Roma, 25 ott. – (Adnkronos) – “Non si cambia l’Europa se non si produce una radicale modifica dei trattati. Sono stati perseguiti per un’Europa che cresceva e sono incapaci di affrontare la crisi”. Ad affermarlo è il segretario generale della Cgil Susanna Camusso dal palco di piazza San Giovanni nel corso della manifestazione dell’organizzazione di corso Italia.
“Non va bene che il presidente del Consiglio Matteo Renzi dica in Europa le cose che poi non fa in Italia perchè se giustamente chiede all’Ue di cambiare le sue regole, cominciamo qua a costruire un’idea di paese che non è fatta dallo sfruttamento ma è fatta di investimenti, di ricerca e di innovazione. Costruiamo una via che dica no alle delocalizzazioni”.
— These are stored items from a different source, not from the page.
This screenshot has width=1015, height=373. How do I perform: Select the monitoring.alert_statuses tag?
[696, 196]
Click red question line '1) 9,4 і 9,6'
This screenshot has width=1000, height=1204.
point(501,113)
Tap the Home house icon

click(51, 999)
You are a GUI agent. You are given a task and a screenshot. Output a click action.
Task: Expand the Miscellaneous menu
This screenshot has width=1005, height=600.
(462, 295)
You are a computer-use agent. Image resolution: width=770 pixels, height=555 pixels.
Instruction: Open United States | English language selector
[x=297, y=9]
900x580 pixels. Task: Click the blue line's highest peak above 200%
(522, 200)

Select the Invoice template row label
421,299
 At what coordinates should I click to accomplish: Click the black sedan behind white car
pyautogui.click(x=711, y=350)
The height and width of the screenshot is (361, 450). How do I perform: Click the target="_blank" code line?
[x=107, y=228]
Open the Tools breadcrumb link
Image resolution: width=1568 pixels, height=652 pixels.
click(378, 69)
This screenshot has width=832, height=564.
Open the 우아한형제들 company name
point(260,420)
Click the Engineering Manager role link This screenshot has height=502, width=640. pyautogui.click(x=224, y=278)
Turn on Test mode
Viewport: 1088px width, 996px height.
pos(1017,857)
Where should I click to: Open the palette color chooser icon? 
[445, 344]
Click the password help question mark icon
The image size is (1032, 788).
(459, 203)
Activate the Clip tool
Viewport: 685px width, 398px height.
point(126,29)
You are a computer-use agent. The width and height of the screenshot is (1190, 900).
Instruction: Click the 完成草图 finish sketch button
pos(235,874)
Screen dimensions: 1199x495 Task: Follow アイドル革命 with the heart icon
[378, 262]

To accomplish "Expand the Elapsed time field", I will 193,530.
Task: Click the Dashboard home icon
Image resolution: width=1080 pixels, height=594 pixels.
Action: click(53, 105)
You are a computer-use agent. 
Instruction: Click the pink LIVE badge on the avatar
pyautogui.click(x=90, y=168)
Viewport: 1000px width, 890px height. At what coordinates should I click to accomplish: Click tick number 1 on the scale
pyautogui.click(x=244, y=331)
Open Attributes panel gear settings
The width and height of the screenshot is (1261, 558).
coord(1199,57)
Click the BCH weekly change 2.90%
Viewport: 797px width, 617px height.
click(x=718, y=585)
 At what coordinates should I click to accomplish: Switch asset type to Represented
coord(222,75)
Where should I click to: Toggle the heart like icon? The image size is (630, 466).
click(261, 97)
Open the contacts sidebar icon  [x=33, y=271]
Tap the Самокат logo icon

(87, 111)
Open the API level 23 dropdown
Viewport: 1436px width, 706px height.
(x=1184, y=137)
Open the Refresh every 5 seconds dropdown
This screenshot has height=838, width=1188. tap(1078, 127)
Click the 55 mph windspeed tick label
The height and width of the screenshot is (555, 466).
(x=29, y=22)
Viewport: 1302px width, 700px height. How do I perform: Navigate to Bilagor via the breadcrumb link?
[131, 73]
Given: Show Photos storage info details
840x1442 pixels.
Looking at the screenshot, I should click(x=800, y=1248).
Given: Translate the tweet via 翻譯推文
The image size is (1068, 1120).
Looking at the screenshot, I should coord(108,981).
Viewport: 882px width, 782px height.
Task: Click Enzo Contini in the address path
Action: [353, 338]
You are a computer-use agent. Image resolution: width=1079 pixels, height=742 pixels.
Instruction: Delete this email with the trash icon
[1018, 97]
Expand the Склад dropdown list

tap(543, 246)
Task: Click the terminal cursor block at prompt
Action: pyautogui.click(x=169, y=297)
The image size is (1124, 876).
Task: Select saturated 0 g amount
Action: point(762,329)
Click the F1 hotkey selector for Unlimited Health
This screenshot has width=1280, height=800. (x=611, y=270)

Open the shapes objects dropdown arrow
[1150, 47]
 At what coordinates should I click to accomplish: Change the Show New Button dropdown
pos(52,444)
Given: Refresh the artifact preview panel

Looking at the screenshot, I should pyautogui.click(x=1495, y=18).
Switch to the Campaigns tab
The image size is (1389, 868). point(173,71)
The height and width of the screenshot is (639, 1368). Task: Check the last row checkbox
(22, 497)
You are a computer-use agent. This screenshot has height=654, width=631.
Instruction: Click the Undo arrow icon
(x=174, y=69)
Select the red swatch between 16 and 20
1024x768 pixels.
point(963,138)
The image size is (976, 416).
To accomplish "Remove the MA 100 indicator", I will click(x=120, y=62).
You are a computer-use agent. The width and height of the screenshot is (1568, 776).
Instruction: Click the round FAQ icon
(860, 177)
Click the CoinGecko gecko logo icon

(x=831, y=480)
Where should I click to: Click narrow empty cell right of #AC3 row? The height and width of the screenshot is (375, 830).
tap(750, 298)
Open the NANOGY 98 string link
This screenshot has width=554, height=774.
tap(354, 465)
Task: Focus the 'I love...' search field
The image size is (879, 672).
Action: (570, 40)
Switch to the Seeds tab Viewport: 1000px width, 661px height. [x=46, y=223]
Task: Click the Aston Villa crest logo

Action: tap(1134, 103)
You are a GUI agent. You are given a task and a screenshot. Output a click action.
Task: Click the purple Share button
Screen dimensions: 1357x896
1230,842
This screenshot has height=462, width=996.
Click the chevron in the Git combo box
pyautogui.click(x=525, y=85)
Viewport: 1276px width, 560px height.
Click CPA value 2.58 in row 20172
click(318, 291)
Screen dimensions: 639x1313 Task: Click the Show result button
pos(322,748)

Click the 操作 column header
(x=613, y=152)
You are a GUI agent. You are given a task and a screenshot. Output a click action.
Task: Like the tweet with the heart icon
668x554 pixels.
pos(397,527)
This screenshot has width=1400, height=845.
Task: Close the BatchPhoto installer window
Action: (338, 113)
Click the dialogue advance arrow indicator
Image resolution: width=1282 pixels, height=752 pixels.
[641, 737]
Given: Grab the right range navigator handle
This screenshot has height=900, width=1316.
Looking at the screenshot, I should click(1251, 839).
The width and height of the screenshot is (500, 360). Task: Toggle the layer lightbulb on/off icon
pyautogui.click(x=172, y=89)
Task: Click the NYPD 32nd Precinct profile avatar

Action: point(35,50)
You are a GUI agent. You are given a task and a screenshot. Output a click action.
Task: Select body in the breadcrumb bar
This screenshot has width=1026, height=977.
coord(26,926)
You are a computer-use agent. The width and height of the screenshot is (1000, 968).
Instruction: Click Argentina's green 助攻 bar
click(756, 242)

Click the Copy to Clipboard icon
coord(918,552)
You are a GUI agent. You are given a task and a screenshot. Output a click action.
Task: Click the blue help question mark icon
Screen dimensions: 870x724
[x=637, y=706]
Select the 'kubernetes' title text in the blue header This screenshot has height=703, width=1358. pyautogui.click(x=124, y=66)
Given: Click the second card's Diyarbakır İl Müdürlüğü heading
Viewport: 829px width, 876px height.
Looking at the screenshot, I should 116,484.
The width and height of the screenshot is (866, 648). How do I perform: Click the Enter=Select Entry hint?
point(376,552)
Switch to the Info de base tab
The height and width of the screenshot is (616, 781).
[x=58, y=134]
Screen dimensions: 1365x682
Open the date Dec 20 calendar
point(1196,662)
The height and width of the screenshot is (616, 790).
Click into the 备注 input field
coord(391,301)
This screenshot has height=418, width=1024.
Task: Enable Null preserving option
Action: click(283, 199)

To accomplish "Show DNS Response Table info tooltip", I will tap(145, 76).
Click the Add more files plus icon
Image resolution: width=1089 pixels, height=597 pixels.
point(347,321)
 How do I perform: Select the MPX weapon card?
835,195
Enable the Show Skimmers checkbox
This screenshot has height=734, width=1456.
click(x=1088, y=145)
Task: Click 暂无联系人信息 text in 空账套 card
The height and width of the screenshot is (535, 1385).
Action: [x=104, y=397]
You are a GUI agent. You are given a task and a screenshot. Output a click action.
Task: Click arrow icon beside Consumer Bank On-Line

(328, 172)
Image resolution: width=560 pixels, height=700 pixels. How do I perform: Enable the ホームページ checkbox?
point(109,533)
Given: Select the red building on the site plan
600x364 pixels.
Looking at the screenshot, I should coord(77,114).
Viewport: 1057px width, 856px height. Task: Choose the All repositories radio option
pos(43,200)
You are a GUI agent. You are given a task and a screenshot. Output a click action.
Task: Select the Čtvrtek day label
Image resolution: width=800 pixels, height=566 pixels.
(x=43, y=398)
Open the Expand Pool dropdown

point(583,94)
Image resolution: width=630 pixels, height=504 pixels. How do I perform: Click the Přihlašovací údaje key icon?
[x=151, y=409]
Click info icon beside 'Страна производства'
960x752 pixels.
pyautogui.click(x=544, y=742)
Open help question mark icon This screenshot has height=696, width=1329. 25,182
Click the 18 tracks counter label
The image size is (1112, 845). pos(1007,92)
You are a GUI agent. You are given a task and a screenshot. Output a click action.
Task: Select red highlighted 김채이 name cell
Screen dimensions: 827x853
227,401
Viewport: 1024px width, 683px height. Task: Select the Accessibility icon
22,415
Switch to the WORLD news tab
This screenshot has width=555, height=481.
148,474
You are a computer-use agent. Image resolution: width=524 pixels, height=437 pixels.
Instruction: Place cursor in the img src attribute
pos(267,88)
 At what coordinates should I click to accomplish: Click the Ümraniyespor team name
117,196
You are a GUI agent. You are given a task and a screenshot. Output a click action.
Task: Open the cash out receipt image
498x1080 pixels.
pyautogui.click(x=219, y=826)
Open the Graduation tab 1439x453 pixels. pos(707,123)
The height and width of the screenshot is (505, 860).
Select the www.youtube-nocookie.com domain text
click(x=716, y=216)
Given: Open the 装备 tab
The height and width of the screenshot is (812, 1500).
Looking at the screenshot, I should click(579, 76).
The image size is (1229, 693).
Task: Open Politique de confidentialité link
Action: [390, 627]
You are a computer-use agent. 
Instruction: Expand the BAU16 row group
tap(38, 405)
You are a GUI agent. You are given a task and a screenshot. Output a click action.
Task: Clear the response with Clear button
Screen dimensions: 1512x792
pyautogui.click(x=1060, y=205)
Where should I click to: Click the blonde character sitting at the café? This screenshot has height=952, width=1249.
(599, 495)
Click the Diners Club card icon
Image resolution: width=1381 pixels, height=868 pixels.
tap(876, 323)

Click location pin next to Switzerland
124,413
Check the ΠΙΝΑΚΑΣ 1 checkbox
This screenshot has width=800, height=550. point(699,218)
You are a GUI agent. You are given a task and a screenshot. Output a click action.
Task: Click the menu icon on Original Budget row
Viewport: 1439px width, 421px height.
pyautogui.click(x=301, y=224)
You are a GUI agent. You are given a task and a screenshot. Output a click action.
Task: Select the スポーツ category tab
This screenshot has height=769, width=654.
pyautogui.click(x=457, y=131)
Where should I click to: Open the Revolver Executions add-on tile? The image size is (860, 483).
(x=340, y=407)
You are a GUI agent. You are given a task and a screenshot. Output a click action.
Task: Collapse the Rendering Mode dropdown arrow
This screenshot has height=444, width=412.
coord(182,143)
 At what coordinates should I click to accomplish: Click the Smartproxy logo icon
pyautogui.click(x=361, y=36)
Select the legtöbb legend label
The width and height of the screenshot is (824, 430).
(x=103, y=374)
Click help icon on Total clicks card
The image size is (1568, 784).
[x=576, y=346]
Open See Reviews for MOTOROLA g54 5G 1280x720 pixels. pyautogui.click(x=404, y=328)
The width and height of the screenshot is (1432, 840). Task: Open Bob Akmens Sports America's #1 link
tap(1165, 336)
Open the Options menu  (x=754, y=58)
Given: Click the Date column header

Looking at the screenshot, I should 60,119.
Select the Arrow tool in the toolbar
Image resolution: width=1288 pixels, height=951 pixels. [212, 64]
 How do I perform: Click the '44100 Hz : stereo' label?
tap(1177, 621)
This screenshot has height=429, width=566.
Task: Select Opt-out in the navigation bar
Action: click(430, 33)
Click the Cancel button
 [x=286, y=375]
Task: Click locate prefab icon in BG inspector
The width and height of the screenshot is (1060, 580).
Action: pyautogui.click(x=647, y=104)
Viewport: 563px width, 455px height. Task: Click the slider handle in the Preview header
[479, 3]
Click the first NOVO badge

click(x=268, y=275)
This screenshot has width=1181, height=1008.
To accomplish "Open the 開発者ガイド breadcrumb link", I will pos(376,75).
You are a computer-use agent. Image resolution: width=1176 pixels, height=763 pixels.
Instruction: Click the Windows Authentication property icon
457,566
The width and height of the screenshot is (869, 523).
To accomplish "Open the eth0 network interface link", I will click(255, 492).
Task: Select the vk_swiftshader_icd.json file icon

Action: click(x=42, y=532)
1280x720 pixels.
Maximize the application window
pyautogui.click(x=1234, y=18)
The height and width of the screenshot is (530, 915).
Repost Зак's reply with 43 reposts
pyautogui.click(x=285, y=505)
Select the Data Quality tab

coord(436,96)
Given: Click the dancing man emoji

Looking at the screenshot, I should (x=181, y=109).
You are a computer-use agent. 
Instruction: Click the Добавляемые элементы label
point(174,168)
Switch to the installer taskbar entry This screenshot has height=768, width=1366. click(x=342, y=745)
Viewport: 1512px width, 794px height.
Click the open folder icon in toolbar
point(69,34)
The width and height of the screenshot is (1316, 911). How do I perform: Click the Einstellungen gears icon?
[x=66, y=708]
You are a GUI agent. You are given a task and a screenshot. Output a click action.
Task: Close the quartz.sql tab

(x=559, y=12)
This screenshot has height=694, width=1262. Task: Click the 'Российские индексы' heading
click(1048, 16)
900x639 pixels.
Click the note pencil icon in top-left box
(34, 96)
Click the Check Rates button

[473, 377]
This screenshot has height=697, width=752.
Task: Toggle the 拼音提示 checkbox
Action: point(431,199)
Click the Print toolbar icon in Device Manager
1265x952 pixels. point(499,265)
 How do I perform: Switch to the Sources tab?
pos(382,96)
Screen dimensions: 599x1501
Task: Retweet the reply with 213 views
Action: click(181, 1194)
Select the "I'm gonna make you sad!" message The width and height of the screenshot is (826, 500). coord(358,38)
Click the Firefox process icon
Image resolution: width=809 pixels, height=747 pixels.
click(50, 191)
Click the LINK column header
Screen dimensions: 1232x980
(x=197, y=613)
Per il leader della Cgil “bisogna avere il coraggio non di contrattare 0,3 decimi ma dire all’Ue di tornare alla Carta di Nizza, all’Europa dei popoli, del sociale e dei diritti. Deve dire il premier che non sta bene l’idea di tagliare i contratti e i salari. Saremo più forti in Europa se cambiamo ricette in Italia e se smettiamo in particolare di inseguire i bassi salari”.